10 août 2006

Quand l'auto devient une muse !

Notre amie Irène nous fait partager un petit moment du quotidien où le sujet de l'automobile a initié sa pensée et suscité ce petit texte.

Valse-hésitation DES CHANGEMENTS DE MENTALITÉ

L’unique serveuse s’affaire à ouvrir les grandes portes-fenêtres du café. La rue est presque déserte. C’est un magnifique matin d’été où la caresse de l’air frais efface le souvenir de l’étouffante chaleur humide des derniers jours. Il est un peu plus de 6 heures. Un client entre deux âges franchit le seuil de l’entrée et s’empare nonchalamment du Journal de Montréal avant de s’installer à une table quelque peu en retrait. Sa silhouette alourdie s’affaisse sur la chaise qui est sur le long du mur pendant qu’il commence à feuilleter sans conviction les pages du quotidien.

Quand la jeune serveuse s’approche d’un air avenant, un café dans une main et un menu dans l’autre, il tente d’engager la conversation, il semble avoir beaucoup de temps devant lui, mais la jeune femme s’éloigne avec un sourire d’excuse pour aller arroser les jardinières alors qu’il lui explique à distance qu’il a besoin de prendre un bon déjeuner parce qu’il a très mal dormi et qu’il doit refaire ses forces. Il commande le spécial, deux œufs miroir, et se plonge dans la lecture d’une page du journal qui retient son attention.

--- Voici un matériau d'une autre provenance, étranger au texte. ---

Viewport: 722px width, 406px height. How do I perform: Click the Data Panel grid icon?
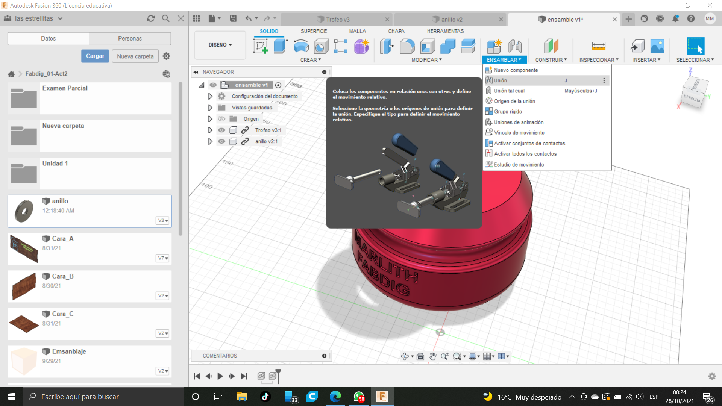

Au moment où ses œufs lui sont servis, il s’exclame devant la généreuse assiette garnie de p’tites patates et de fruits frais. Quand son regard se déplace vers la serveuse à qui il s’adresse, il aperçoit le cuisinier dans l’embrasure de la porte de la cuisine. Pendant qu’elle continue la mise en place des tables, les deux hommes bavardent. Le cuisinier est un jeune Français installé à Montréal depuis peu. Son compère est carrossier depuis 30 ans. Il travaille actuellement pour la STCUM.

Le mot « carrossier » capté par mon oreille indiscrète m’entraîne dans une rêverie où les princes et les princesses des contes de fées se déplacent dans des carrosses dorés. Je pense à Cendrillon dont le carrosse risque de se transformer en citrouille. Un carrossier, ça doit certainement aimer bichonner, caresser et dorloter les « chars » du Québec qui ne sont ni des charrettes ni des chars d’assaut, que les dieux nous en préservent!, mais sans doute plutôt les « cars » de la langue anglaise qui, « anyways », viennent aussi du « carrus » latin. Je me dis qu’un carrossier fait probablement le travail d’un « débosseur » ou débosseleur. Un vrai métier de gars, dans mon esprit, c’est-à-dire dans ma rêverie imprégnée de sexisme qui oublie quelque peu que des métiers non traditionnellement féminins sont aujourd’hui pratiqués par des femmes. Les carrossiers, donc, qui réparent et soignent les carrosseries des véhicules motorisés, doivent d’abord aimer leur « char » et ensuite leurs enfants et leur femme.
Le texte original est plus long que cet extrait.